The problem:
Output everything in the data from the line containing "How do I perform: Click" down to the line containing "pos(314,45)", both included, as a Markdown table with the columns Row and Line. Row holds a running number and Line holds the text, and blank lines are left out.

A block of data
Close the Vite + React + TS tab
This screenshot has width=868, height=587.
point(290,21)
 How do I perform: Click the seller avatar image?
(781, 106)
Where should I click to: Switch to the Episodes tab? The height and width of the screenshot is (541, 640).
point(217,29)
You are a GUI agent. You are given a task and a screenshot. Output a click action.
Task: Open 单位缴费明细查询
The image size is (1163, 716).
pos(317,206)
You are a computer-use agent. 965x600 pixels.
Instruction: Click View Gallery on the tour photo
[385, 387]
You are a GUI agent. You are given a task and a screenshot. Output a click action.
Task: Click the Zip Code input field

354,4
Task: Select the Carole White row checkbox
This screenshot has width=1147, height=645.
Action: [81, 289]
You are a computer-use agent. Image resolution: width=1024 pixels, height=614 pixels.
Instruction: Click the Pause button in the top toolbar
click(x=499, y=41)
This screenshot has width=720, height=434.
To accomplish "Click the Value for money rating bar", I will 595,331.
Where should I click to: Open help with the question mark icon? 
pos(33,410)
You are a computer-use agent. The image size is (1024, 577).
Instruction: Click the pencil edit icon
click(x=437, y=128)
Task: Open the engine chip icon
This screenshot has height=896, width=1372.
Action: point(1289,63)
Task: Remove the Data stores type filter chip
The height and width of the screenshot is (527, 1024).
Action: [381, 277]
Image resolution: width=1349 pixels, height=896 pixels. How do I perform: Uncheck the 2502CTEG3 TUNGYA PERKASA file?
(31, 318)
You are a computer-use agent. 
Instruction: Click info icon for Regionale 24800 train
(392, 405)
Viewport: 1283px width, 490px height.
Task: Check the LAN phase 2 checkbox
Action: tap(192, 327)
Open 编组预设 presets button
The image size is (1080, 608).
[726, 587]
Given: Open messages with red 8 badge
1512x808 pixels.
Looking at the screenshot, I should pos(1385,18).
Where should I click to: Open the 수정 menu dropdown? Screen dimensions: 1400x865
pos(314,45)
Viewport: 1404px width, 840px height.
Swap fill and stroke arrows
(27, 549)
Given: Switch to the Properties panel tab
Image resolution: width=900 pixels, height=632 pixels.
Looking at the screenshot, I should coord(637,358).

Full response:
| Row | Line |
|---|---|
| 1 |  How do I perform: Click the seller avatar image? |
| 2 | (781, 106) |
| 3 | Where should I click to: Switch to the Episodes tab? The height and width of the screenshot is (541, 640). |
| 4 | point(217,29) |
| 5 | You are a GUI agent. You are given a task and a screenshot. Output a click action. |
| 6 | Task: Open 单位缴费明细查询 |
| 7 | The image size is (1163, 716). |
| 8 | pos(317,206) |
| 9 | You are a computer-use agent. 965x600 pixels. |
| 10 | Instruction: Click View Gallery on the tour photo |
| 11 | [385, 387] |
| 12 | You are a GUI agent. You are given a task and a screenshot. Output a click action. |
| 13 | Task: Click the Zip Code input field |
| 14 | 354,4 |
| 15 | Task: Select the Carole White row checkbox |
| 16 | This screenshot has width=1147, height=645. |
| 17 | Action: [81, 289] |
| 18 | You are a computer-use agent. Image resolution: width=1024 pixels, height=614 pixels. |
| 19 | Instruction: Click the Pause button in the top toolbar |
| 20 | click(x=499, y=41) |
| 21 | This screenshot has width=720, height=434. |
| 22 | To accomplish "Click the Value for money rating bar", I will 595,331. |
| 23 | Where should I click to: Open help with the question mark icon?  |
| 24 | pos(33,410) |
| 25 | You are a computer-use agent. The image size is (1024, 577). |
| 26 | Instruction: Click the pencil edit icon |
| 27 | click(x=437, y=128) |
| 28 | Task: Open the engine chip icon |
| 29 | This screenshot has height=896, width=1372. |
| 30 | Action: point(1289,63) |
| 31 | Task: Remove the Data stores type filter chip |
| 32 | The height and width of the screenshot is (527, 1024). |
| 33 | Action: [381, 277] |
| 34 | Image resolution: width=1349 pixels, height=896 pixels. How do I perform: Uncheck the 2502CTEG3 TUNGYA PERKASA file? |
| 35 | (31, 318) |
| 36 | You are a computer-use agent.  |
| 37 | Instruction: Click info icon for Regionale 24800 train |
| 38 | (392, 405) |
| 39 | Viewport: 1283px width, 490px height. |
| 40 | Task: Check the LAN phase 2 checkbox |
| 41 | Action: tap(192, 327) |
| 42 | Open 编组预设 presets button |
| 43 | The image size is (1080, 608). |
| 44 | [726, 587] |
| 45 | Given: Open messages with red 8 badge |
| 46 | 1512x808 pixels. |
| 47 | Looking at the screenshot, I should pos(1385,18). |
| 48 | Where should I click to: Open the 수정 menu dropdown? Screen dimensions: 1400x865 |
| 49 | pos(314,45) |